To protect the impressive gains in reducing child mortality as a result of expanded vaccine coverage, the United States can encourage Tanzania to start working with Gavi to establish best practices for the country’s future graduation process and begin building the appropriate mechanisms to ensure a timely and successful graduation. In accordance with Gavi’s graduation policy, when a country’s gross national income (GNI) per capita crosses the Gavi eligibility threshold (currently US$1,580), it enters a graduation process and begins to phase out of Gavi support. During this five-year period, Gavi intensifies its efforts to help graduating countries be in the best position to financially sustain their routine programs and new vaccines.
Currently classified as a low-income country (in 2014, GNI per capita was $630), Tanzania pays 20 cents per dose for the vaccines procured with Gavi support, and Gavi pays the remainder. But with rapid economic growth in recent years, the discovery of natural gas reserves, and Tanzania’s own stated goals of reaching middle-income status by 2025, starting to plan now would give the country time to build a solid foundation for this transition. Once Tanzania completes the five-year Gavi graduation process, it will assume 100 percent responsibility for paying for vaccines. It will be important for the government to develop a long-term plan for strengthening budget support for that kind of financial commitment. The United States can be a partner to the government of Tanzania in planning for the Gavi transition and can facilitate networking with other countries that have already entered, or will soon enter, the Gavi graduation phase, to share lessons from earlier experiences.
LOOKING AHEAD
The United States has multiple opportunities to showcase the strong partnership with Tanzania on MNCH goals and to plan for future engagement as the country prioritizes MNCH within the Sharpened One and Big Results Now plans and anticipates its own economic transition.
These opportunities for partnership include:
- Intensifying support for MNCH activities at the community level and through capacity building and supply chain management.
- Helping Tanzania analyze and share lessons learned from successful vaccine programs with program areas in which success depends on extending services and human-resource development to the community level.
- Carefully communicating about and planning for the sustainability of MNCH gains realized through PEPFAR support as the program is realigned to focus on high- burden areas with high HIV incidence.
- Strengthening the bilateral dialogue regarding long-term planning and domestic resource mobilization for reaching maternal, neonatal, and child health goals.
The eagerness of mothers to ensure the best possible care for their children and themselves is undeniable.

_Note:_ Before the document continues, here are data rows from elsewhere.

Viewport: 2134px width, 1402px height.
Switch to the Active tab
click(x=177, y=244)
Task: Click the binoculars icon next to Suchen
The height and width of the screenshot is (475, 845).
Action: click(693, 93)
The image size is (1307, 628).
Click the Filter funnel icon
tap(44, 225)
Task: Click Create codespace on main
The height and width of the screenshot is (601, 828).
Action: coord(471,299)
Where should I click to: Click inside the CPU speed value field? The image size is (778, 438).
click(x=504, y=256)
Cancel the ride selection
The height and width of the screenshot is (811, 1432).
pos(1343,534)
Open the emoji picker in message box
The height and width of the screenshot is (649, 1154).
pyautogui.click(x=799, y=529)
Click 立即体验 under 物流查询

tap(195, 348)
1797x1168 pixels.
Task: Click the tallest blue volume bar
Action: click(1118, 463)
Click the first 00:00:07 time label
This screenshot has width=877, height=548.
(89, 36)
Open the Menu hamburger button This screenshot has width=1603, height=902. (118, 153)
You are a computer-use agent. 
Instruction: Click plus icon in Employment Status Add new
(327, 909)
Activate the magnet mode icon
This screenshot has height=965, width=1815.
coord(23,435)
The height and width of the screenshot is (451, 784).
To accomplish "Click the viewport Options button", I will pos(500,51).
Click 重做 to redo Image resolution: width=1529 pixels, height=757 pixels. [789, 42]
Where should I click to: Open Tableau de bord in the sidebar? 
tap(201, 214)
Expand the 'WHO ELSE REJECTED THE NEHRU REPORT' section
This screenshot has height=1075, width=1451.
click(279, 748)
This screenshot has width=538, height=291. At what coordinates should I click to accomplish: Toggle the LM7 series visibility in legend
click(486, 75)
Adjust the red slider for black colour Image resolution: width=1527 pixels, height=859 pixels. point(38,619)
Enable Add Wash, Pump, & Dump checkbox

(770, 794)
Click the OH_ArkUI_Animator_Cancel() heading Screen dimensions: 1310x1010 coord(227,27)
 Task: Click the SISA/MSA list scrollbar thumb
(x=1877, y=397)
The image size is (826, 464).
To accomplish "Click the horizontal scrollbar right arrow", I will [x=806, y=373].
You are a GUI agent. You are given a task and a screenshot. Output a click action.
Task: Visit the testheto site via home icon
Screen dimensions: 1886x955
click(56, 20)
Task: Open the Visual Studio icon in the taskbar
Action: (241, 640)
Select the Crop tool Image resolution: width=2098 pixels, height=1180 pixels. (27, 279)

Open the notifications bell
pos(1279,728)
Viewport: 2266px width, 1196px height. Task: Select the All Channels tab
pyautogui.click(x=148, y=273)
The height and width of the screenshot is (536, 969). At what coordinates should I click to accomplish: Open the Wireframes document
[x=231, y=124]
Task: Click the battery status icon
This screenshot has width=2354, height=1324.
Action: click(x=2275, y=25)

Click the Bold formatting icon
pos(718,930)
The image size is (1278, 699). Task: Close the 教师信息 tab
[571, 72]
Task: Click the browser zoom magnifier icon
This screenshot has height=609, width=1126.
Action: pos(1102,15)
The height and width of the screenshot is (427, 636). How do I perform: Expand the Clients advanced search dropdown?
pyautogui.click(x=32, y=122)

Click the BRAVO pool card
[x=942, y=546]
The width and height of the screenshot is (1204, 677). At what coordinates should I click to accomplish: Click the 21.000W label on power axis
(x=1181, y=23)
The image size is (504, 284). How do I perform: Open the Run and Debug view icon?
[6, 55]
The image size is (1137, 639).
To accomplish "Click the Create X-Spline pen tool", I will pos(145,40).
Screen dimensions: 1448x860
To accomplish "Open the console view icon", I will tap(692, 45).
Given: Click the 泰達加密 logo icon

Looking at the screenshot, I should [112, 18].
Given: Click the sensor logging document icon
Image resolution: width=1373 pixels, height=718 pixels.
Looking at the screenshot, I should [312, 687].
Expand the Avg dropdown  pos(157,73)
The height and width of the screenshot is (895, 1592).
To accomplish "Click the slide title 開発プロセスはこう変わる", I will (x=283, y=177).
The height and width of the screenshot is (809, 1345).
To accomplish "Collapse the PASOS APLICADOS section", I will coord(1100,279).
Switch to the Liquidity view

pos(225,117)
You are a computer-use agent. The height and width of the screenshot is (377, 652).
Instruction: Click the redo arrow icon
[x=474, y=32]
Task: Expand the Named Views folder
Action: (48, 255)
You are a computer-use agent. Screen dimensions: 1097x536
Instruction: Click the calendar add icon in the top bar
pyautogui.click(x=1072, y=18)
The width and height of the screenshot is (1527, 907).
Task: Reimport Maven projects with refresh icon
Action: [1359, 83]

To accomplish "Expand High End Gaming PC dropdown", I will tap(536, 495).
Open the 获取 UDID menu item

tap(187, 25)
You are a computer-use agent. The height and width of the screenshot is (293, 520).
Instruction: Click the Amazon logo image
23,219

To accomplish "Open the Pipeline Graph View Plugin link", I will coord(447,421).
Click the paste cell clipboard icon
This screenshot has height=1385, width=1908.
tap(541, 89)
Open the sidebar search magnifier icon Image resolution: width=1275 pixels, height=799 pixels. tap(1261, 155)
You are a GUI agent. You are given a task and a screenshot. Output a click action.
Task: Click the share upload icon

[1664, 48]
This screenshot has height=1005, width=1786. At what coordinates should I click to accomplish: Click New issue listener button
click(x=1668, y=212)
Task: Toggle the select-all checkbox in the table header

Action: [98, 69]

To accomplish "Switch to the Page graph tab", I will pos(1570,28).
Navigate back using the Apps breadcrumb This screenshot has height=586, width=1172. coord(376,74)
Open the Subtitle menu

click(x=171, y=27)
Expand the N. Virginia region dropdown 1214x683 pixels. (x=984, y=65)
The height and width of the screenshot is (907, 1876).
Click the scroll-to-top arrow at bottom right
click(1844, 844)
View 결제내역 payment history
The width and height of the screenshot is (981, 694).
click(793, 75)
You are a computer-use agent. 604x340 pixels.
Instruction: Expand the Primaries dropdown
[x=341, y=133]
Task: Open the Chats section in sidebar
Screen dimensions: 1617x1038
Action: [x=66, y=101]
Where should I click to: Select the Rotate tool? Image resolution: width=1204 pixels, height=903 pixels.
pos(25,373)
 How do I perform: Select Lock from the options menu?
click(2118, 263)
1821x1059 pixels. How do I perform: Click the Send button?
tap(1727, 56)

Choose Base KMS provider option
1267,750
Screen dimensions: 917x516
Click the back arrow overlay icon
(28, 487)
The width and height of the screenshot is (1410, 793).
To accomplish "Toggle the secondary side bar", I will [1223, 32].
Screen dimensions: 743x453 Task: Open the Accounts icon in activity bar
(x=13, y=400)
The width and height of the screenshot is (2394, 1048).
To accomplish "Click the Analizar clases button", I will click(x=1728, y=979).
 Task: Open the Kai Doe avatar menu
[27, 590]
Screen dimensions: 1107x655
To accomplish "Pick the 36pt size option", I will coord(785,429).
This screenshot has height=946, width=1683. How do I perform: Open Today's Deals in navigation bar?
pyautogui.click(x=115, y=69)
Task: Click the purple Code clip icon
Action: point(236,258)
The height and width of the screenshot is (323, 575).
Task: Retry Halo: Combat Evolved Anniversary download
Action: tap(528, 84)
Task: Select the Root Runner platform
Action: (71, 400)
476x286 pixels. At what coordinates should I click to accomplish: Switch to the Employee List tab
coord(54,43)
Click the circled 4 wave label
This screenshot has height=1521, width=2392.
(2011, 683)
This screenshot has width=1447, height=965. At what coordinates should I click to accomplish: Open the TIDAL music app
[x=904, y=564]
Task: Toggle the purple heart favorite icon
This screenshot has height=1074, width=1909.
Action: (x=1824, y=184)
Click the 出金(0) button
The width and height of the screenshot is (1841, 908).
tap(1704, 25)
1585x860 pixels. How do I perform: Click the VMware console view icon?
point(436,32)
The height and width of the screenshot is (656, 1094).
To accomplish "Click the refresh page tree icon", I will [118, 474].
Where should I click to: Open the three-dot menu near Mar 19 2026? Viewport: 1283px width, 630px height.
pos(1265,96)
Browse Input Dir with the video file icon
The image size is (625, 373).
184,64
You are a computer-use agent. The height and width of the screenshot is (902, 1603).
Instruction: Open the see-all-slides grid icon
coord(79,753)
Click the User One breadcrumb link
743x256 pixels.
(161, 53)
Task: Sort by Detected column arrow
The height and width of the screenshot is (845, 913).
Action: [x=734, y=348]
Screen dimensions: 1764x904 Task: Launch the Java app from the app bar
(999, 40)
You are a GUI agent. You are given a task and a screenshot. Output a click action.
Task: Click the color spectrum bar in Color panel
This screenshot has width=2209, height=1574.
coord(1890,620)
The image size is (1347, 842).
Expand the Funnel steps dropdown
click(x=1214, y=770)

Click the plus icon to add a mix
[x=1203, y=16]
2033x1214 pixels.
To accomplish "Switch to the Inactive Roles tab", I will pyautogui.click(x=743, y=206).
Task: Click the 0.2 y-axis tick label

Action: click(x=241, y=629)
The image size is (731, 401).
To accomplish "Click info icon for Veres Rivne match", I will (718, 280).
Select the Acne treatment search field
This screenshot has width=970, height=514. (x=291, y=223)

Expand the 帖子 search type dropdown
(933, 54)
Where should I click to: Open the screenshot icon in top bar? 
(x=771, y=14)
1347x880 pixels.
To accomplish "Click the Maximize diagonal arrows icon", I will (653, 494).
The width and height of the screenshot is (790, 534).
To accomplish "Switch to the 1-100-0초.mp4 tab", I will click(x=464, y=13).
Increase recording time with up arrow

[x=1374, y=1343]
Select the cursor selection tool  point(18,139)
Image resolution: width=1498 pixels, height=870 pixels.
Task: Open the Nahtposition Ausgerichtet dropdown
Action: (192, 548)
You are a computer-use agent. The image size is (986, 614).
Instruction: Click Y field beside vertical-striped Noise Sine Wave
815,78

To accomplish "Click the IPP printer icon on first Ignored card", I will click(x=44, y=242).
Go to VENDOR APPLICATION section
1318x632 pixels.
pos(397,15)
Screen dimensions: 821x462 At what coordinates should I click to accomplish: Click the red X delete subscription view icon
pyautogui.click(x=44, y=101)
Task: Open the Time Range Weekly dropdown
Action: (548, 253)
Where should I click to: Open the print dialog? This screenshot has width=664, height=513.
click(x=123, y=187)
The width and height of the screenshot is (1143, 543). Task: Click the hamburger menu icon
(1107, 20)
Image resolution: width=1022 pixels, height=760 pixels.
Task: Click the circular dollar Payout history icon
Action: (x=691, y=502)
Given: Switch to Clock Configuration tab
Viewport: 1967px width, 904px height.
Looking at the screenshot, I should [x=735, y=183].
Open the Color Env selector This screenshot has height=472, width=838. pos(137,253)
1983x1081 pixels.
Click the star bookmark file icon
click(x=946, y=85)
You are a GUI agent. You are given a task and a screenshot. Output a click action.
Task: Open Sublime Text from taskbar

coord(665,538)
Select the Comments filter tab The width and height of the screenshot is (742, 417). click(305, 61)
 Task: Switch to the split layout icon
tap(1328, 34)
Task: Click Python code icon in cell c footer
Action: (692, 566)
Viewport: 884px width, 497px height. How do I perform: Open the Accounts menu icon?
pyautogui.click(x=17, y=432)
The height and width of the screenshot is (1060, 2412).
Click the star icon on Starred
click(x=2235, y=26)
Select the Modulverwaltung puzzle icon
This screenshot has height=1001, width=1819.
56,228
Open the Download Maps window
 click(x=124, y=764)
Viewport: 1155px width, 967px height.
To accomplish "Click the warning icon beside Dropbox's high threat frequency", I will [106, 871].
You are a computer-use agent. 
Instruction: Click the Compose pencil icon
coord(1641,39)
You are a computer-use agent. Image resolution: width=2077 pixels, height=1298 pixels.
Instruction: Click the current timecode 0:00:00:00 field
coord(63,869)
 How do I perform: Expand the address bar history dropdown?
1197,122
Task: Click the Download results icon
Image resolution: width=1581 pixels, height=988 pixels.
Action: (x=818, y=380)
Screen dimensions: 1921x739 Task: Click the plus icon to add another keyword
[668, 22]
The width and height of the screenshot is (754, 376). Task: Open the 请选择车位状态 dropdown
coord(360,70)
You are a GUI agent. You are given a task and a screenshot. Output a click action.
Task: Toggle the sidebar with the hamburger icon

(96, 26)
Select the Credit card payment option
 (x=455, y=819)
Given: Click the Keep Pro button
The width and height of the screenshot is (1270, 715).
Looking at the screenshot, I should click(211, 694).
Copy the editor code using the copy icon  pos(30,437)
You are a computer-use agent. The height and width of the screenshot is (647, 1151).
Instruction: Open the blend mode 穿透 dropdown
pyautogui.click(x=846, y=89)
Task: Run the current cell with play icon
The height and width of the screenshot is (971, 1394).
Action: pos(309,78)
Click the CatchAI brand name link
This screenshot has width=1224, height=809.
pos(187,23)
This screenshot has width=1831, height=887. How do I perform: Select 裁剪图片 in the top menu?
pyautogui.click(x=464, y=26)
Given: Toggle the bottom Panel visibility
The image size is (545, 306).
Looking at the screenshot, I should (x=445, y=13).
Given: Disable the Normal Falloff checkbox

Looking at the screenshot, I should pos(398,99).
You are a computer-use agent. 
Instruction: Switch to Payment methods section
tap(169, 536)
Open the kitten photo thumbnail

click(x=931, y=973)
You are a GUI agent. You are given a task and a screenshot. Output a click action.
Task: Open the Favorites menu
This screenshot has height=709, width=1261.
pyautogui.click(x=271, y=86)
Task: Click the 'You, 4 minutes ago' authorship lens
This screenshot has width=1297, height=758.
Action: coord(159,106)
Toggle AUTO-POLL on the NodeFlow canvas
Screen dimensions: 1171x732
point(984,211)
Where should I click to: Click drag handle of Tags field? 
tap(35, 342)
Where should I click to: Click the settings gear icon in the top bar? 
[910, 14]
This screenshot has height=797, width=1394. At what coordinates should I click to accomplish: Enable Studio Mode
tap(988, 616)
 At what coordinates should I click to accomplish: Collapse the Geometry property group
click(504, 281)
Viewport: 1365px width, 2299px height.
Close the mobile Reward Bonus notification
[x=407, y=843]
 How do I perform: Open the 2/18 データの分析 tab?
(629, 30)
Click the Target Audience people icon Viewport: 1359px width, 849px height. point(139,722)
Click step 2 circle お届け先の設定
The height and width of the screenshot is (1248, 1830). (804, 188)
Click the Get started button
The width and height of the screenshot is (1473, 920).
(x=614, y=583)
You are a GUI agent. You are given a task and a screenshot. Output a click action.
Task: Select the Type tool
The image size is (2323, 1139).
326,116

Women arrive at health clinics early in the morning, with one child or with several, and sometimes from great distances, to wait patiently to meet with providers, ask questions, and receive advice.
As the world looks beyond 2015 and considers how to build on successful efforts to reduce child mortality and improve maternal and neonatal health, the lessons from Tanzania both offer inspiration and suggest opportunities for enhanced collaboration in the future.